Квартира была памятником государственно-политическому устройству, жившему то ли в Past Continious, то ли в Present Forever, но уж точно — в СССР. Она была проста: немедленно слева — совмещенный санузел, с которого описание начинается потому, что его дверь в закрытом состоянии держалась плохо, так что вошедший неизбежно и немедленно трахался в ее ребро лбом, что я тогда — как сейчас вспоминается — и исполнил. Слева имелась кухня, за тощим коридорчиком; вперед — неправомерно длинный коридор, влево — две комнаты, напротив дальней, направо — еще одна. Уже из топографического описания понятно, что имелся определенный тюремный колорит. Комнаты были примерно одного размера, то есть здесь не было места, где могла бы собраться вся семья (кухня была мала).

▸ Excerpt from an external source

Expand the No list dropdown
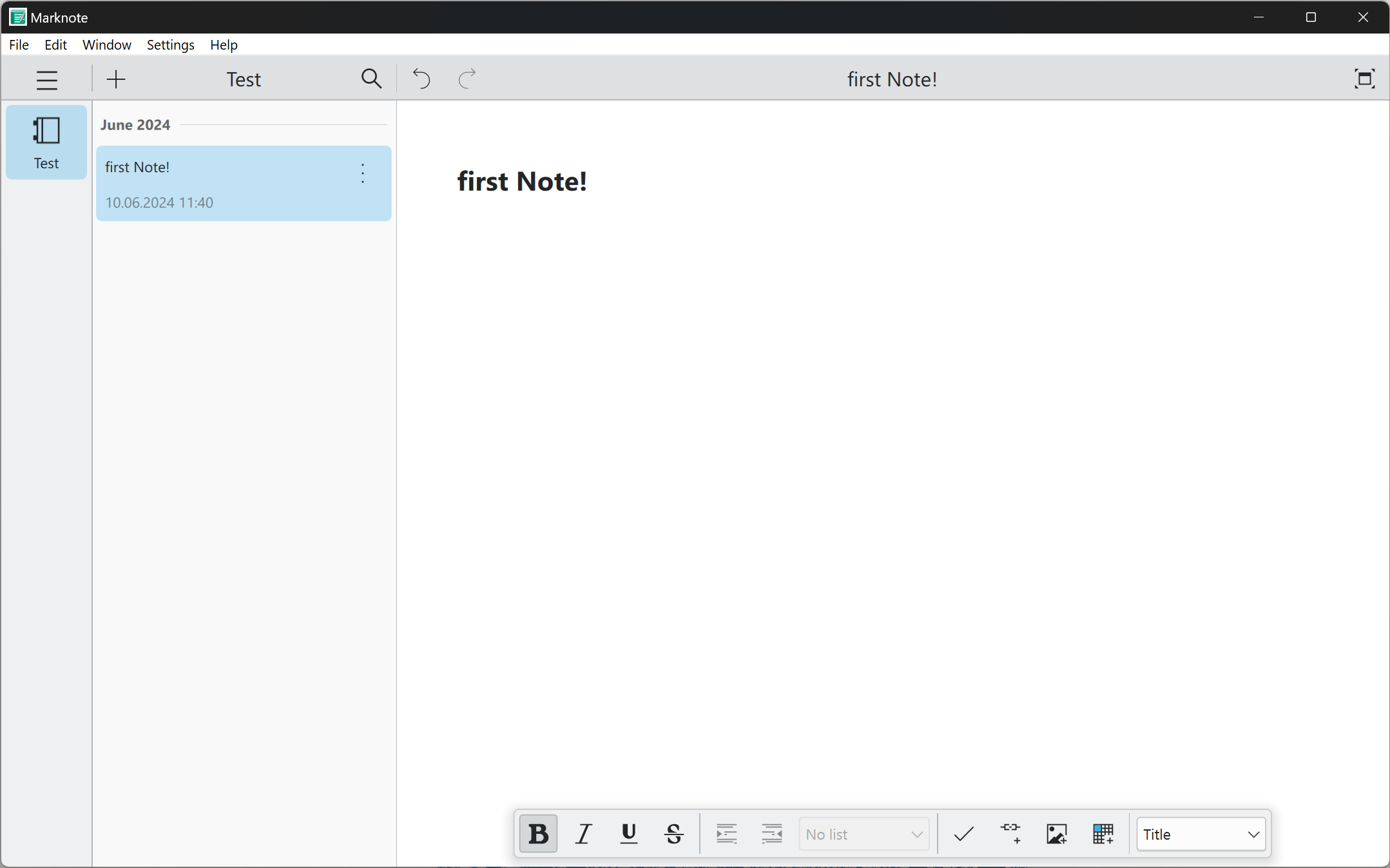 (x=864, y=834)
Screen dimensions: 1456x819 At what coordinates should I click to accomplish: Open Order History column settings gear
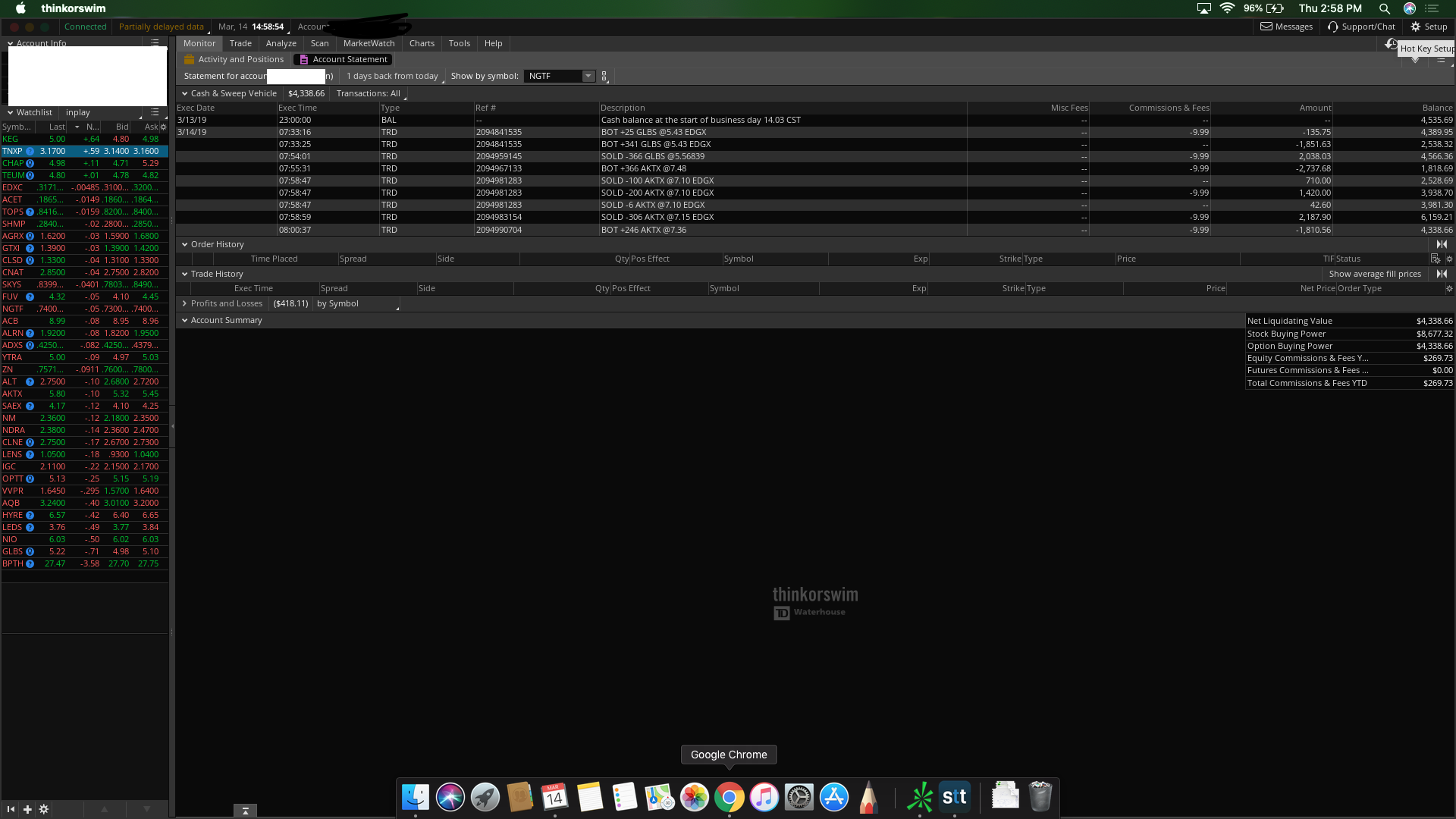pyautogui.click(x=1449, y=259)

Топография квартиры влияла на ее составляющие: на окнах были решетки (первый этаж), они запирались на ключ, как я чуть позже увидел — ключи лежали в дальней комнате на полочке возле окна, такой хлипкой, что выдержать она смогла бы только «Айболита». Решетки были сплетены из как бы сердечек, примерно — говяжьих. На кухне тоже были решетки, а еще и решетки изнутри помещения (или это предполагались жалюзи?) — имевшие вид шести (по три на каждое окно) каких-то штук, которые будто сняли с задней стенки советского холодильника. Или что ли вентиляционные. Им трудно было придумать назначение.

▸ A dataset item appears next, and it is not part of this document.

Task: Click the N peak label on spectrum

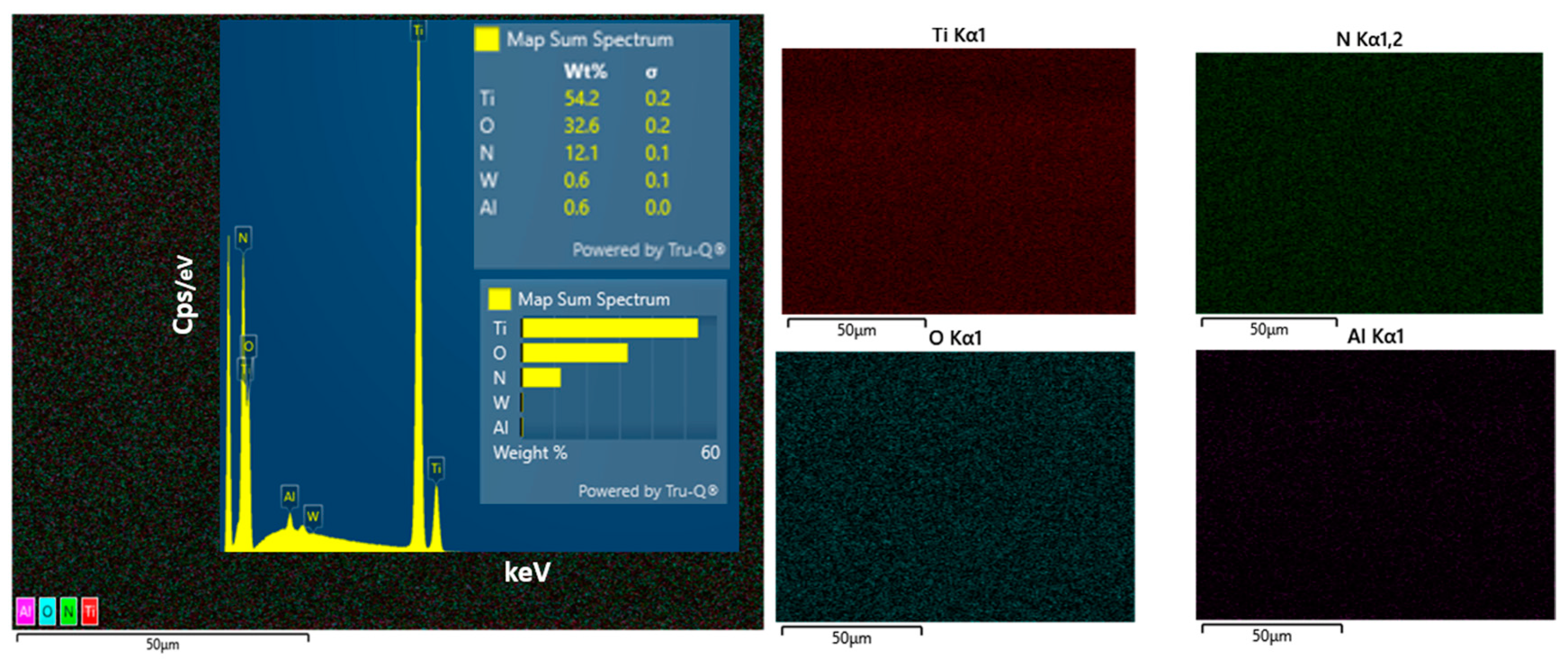Action: (x=243, y=238)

Все это облупилось, обои где были, а где тоже были, но другие. То есть по-другому отклеивались, различались потертостями, выбоинами и цветом пятен; свет в коридоре включался сбоку, пупочкой на веревочке, как настольная лампа.
Одна комната числилась, поди, детской, стены там были голубого цвета, к одной был прибит ковер, который ранее явно топтали ногами. Рядом с ним висели часы высотой метра в полтора, из надутой пустотелой и будто смазанной металлическим порошком пластмассы, с кучей финтифлюшек и пиздюлинок. Конечно, часы не ходили, а назывались Miron. Это было сильное домашнее достижение советских времен по части обретения мат. ценностей, уровень не ниже заведующего какой-то базы. У жены Распоповича явно были связи. А вот как она выглядела — не помню. Что-нибудь пышное.
Следующая комната своими размерами и расположением предназначалась для интимного, имела на одной стене (во всю ее) пейзаж — фотообои: пальмы, и голубое море, и какой-то атолл тоже с пальмой, и еще остров — без пальм, но с большой серой горой. В этой-то комнате и был приобретен Чюрленис.
Третья комната была даже солнечной, почти пустой, кроме той самой полочки с ключами от решеток. Был диван, как и в остальных помещениях — продавленный, причем продавленный не чьими-то движениями, а в результате общего обмякания материальной жизни. В этой комнате уже имелась конкретная дыра в полу, устланная трагическим ковриком, а также честные дыры в стенах, не скрытые уже ничем. По стене навсегда ползло что-то червячно-зеленое с дюжиной листиков в форме сердечек, похожих на сердечки на оконных решетках.
Стены коридора и кухни чуть ниже пояса от пола были уделаны чем-то коричневым: то ли пленкой, то ли клеенкой, — что окончательно выставляло точную дату сооружения объекта — в тот визит еще недавнюю. Конечно, начало семидесятых. К тому же нравственному периоду относились и скорченные резные рожи неких афро-индусских ублюдков.
Ровно по талии коридора и кухни, между коричневым низом и мутно-охряным верхом, был выклеен милый кружевной бордюрчик. Под Новый год такие полоски нарезали в трудовых коллективах для общего украшения и радости, развешивая их под потолками. Квартира не содержала ни единой детали, нарушавшей Большой советский стиль. Ну просто кабинет Александра I в Зимнем дворце города Ленинграда. И еще эти выгнутые дверные ручки из странного розовато-мутного, какого-то сомнительного металла.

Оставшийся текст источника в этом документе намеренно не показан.